§ **Problem statement**
Copy, from the entries below, each line in which the string "input" appears.

§ **Exercise materials**
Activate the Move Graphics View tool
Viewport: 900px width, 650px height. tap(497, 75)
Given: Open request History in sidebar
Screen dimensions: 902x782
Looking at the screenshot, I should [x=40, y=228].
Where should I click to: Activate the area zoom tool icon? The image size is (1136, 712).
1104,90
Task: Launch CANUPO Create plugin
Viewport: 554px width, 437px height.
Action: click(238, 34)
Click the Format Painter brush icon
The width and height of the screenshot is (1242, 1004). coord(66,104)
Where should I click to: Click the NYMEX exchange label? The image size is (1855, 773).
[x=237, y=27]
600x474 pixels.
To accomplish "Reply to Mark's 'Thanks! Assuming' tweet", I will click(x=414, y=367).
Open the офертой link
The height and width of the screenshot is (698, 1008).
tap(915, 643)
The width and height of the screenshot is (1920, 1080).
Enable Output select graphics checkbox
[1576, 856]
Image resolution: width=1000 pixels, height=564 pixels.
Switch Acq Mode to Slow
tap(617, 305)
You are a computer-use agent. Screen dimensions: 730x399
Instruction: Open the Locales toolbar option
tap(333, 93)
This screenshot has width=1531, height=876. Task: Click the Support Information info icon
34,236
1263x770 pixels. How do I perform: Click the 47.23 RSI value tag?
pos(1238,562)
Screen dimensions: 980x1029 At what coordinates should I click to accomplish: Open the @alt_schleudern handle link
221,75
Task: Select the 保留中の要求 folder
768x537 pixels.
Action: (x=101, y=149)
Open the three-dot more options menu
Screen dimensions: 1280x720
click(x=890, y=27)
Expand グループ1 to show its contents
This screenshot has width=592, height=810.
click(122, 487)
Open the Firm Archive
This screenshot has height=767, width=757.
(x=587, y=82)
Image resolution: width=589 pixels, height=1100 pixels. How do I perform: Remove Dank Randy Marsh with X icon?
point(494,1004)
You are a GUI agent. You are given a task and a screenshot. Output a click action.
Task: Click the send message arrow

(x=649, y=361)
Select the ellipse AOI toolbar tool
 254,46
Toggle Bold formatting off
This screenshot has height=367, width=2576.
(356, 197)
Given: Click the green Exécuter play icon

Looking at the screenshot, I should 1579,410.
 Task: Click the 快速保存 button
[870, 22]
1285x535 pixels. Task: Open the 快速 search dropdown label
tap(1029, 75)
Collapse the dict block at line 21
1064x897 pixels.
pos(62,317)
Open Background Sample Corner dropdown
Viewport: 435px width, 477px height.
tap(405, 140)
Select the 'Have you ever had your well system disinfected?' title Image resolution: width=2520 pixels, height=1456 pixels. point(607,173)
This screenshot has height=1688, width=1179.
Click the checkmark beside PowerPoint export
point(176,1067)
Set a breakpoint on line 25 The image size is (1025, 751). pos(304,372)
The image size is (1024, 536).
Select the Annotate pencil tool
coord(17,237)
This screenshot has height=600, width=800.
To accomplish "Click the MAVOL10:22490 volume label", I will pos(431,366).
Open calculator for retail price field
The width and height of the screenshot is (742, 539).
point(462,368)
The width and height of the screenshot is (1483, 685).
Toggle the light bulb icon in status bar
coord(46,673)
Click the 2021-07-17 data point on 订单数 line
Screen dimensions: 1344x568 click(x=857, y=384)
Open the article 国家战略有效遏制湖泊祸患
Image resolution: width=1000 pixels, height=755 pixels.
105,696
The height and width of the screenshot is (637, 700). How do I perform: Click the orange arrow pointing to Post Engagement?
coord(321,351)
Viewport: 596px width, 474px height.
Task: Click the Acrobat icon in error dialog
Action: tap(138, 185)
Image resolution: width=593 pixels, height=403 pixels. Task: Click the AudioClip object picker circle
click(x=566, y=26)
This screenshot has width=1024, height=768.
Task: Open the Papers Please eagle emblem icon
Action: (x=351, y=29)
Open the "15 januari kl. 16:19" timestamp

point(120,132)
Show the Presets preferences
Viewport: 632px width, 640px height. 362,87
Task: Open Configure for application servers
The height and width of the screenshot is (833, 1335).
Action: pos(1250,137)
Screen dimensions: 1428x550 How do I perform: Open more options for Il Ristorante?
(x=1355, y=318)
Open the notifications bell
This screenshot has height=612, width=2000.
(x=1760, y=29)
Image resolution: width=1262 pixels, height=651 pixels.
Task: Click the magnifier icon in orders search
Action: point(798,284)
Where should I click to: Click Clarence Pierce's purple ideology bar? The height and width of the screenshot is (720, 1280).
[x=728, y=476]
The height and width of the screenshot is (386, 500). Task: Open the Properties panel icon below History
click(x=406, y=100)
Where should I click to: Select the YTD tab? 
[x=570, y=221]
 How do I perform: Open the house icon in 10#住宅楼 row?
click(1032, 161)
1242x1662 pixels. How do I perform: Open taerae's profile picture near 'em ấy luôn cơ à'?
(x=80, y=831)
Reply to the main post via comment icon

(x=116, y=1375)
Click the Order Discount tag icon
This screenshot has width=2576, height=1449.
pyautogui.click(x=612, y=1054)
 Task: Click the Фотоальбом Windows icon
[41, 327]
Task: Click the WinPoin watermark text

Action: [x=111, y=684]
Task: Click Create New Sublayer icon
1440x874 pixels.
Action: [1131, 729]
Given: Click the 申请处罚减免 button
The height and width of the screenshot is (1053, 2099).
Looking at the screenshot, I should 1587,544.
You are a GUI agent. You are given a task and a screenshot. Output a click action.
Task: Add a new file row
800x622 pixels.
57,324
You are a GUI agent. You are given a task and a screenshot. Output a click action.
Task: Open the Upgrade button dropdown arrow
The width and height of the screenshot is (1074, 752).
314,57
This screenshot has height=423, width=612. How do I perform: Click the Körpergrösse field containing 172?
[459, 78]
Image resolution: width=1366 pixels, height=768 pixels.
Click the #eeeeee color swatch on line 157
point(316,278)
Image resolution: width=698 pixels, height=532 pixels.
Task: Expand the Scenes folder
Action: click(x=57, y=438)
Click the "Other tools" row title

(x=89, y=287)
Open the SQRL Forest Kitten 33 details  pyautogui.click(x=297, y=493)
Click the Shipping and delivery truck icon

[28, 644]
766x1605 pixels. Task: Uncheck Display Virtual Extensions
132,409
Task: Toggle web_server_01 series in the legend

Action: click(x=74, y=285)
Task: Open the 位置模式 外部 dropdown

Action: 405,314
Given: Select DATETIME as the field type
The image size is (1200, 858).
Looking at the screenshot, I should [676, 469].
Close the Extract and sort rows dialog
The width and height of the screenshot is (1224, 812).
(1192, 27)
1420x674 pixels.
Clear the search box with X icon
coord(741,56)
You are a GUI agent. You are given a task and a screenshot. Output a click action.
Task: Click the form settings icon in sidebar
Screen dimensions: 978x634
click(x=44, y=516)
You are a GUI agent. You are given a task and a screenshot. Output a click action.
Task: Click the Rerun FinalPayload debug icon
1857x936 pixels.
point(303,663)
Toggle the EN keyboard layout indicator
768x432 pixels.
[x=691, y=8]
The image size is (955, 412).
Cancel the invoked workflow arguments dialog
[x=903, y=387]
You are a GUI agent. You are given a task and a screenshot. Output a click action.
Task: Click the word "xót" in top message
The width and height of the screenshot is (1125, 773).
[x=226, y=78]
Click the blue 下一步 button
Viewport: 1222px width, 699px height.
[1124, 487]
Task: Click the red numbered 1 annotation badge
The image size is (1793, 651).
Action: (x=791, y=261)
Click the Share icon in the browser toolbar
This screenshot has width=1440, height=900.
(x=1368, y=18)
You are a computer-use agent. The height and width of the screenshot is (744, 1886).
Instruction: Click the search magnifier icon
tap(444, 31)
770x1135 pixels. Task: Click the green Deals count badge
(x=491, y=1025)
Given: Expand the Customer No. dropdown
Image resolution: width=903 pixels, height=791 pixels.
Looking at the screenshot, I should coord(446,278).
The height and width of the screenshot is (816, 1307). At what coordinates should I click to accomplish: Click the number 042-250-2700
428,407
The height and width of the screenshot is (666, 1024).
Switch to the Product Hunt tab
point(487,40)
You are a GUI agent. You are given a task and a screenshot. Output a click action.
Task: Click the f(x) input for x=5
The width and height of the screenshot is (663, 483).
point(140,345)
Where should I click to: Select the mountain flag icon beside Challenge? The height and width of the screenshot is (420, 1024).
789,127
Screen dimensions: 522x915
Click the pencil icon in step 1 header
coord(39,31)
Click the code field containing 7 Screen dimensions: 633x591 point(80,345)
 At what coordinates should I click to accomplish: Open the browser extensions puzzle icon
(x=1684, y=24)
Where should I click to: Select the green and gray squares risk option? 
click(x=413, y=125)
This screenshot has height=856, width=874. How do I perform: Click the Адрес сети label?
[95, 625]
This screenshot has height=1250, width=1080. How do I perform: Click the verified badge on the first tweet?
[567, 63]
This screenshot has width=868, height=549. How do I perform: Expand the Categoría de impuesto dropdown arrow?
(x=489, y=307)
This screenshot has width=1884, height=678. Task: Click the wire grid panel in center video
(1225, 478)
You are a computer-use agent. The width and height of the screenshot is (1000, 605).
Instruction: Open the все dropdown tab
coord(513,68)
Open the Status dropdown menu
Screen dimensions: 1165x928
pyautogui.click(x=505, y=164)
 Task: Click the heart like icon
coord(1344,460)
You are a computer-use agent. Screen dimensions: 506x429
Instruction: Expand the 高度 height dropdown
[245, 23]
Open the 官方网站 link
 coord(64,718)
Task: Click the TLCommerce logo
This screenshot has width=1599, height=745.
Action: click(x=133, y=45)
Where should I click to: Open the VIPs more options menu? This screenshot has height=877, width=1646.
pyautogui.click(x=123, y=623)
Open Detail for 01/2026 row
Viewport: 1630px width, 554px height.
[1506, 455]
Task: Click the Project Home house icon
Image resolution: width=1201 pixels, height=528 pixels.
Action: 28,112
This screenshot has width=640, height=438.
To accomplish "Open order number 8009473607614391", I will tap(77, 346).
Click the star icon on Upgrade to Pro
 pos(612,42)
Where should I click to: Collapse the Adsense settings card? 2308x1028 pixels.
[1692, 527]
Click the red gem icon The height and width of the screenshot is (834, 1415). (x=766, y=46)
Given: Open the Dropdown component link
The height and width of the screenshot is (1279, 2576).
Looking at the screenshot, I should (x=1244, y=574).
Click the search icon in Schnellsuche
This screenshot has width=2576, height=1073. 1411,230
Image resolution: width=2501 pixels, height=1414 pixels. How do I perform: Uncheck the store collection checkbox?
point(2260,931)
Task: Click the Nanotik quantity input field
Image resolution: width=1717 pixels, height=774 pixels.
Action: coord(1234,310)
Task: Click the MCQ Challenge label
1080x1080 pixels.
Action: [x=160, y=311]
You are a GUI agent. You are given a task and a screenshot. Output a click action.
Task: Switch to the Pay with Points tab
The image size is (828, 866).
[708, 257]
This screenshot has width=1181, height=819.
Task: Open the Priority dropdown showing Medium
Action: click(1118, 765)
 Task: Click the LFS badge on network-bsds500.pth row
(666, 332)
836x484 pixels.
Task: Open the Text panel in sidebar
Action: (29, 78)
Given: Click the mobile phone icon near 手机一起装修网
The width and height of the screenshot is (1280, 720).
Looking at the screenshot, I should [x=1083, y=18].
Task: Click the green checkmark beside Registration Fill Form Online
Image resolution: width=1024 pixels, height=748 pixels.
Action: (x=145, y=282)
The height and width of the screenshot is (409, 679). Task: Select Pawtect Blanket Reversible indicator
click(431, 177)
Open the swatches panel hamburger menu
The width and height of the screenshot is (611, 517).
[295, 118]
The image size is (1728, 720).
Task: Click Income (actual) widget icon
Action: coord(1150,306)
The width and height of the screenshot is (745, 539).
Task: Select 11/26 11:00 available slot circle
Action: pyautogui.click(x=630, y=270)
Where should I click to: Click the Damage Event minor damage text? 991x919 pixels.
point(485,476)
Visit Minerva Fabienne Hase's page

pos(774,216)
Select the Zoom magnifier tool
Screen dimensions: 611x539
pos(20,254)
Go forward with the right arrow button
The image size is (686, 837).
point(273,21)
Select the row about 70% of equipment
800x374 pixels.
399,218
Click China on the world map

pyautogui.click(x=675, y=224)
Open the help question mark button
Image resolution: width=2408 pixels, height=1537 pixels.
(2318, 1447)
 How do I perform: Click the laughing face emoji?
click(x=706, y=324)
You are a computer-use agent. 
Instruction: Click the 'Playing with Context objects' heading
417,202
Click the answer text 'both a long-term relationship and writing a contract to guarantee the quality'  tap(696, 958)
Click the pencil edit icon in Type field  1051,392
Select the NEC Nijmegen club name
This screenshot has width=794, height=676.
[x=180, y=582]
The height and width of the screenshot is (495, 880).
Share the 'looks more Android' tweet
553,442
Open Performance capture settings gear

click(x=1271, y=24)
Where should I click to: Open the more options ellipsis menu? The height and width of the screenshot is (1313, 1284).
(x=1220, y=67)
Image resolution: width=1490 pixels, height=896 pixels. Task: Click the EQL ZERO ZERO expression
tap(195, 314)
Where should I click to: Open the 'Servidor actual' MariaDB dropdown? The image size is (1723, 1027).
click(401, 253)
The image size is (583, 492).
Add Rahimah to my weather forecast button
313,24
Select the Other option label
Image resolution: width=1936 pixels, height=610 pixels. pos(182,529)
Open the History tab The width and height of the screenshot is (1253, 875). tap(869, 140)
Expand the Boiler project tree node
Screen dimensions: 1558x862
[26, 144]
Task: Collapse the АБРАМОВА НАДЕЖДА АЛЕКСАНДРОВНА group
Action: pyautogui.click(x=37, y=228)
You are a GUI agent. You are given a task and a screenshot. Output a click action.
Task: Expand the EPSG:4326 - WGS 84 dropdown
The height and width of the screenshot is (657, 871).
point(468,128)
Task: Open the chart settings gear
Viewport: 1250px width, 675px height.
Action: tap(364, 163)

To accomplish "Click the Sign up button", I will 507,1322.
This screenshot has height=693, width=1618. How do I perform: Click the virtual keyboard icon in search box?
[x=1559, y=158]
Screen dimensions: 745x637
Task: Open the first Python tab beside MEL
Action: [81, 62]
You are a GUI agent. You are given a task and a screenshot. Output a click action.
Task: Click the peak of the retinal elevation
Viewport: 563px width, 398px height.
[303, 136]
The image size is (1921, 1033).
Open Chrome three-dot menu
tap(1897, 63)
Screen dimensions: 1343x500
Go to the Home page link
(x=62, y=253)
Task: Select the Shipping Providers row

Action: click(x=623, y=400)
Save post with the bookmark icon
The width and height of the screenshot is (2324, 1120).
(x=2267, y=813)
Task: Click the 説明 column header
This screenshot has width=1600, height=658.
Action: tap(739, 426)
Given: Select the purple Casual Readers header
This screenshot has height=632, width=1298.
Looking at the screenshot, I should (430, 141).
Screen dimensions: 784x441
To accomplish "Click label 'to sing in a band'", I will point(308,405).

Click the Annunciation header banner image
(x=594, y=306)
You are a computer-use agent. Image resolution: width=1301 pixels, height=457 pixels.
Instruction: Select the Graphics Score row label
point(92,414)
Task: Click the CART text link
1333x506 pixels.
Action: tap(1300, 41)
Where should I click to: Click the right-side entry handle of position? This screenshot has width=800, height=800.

§ **Exercise solution**
Task: Click the f(x) input for x=5
Task: Click the Nanotik quantity input field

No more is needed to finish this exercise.